Pendant plus de cinquante ans, le Parlement tunisien n’a été qu’une chambre d’enregistrement aux ordres du parti hégémonique. C’était avant la révolution. S’asseoir sur les banquettes vertes de l’hémicycle, c’est désormais être au cœur du réacteur de la vie politique nationale, pour le meilleur comme pour le pire. On parle maintenant du "Bardo" pour désigner l’Assemblée comme on dit "Carthage" pour la présidence de la République, et "la Kasbah" pour le Premier ministère. Entre ces trois pôles, les islamistes ont compris où résidait le véritable pouvoir du "régime parlementaire mixte" tunisien. Après les élections législatives d’octobre 2019 remportées par son parti, Ennahdha (musulman conservateur), Rached Ghannouchi, 79 ans, a d’ailleurs voulu - et obtenu - le perchoir de l’Assemblée plutôt que d’être nommé au très précaire poste de chef du gouvernement, qui a vu se succéder neuf Premiers ministres depuis 2011. Tout sauf un hasard…
Le Bardo nouvelle formule a déjà connu des moments historiques. La victoire aux points des tenants du sécularisme contre les partisans de la charia pendant la Constituante. Le vote, à l’été 2017, sur l’attribution de permis de prospection d’hydrocarbures, qui a consacré la propriété des ressources naturelles au peuple tunisien. La loi organique visant à éliminer les violences envers les femmes (2017), anticipant l’explosion de #MeToo. La décentralisation (2018), dans l’espoir de mettre fin aux vieilles discriminations envers les régions non côtières. Et… c’est à peu près tout.
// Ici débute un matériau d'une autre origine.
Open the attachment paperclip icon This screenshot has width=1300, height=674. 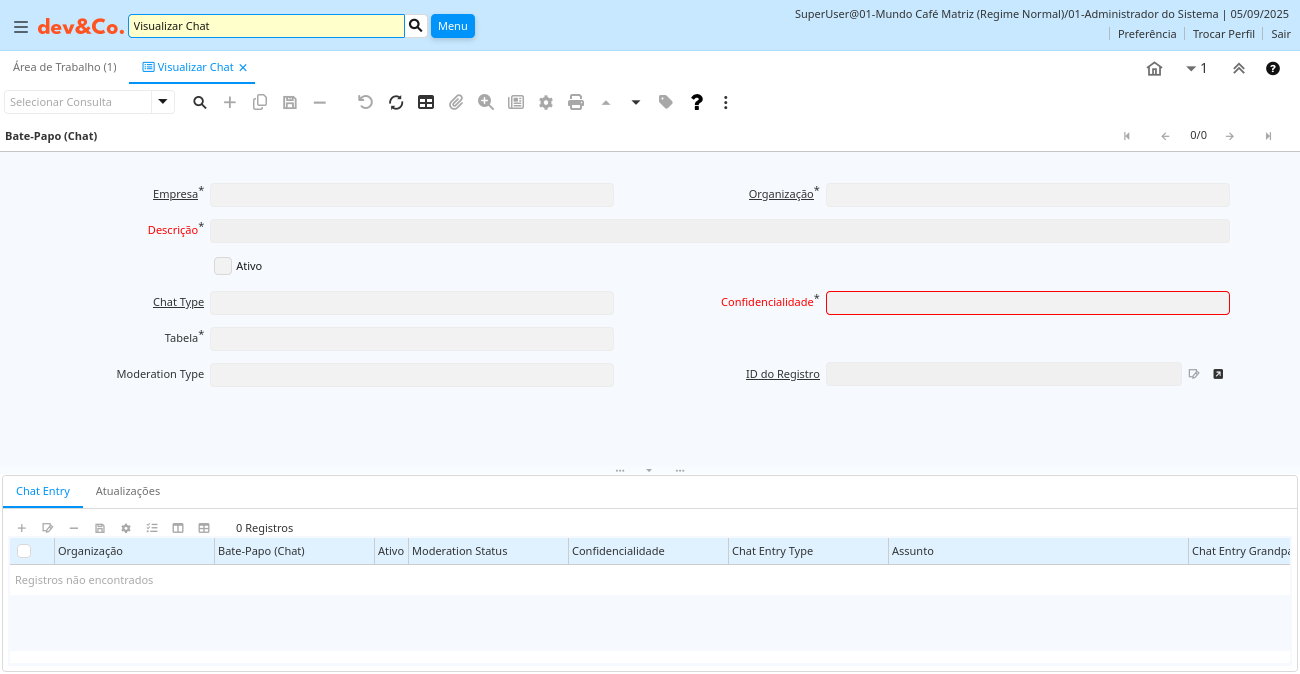[456, 102]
"Équilibres politiques illisibles"
"La Tunisie est une démocratie formelle avec des élections transparentes, des textes qui consacrent le droit d’expression, les libertés individuelles et l’équité fiscale, mais elle est dysfonctionnelle dans les faits", nuance Nessryne Jelalia, directrice exécutive de l’ONG Al-Bawsala, qui veille à la transparence des institutions publiques. Depuis 2014, les députés ont ainsi été incapables de désigner à la majorité qualifiée les quatre juges de la Cour constitutionnelle, empêchant la création de cette institution. Lors de la première mandature, 57 % des lois votées concernaient des accords de prêts et des partenariats internationaux. Ce faible rendement s’explique par la recherche systématique de l’assentiment du plus grand nombre. Une commission informelle du consensus se réunit avant la discussion de chaque grande loi, sans observateur admis.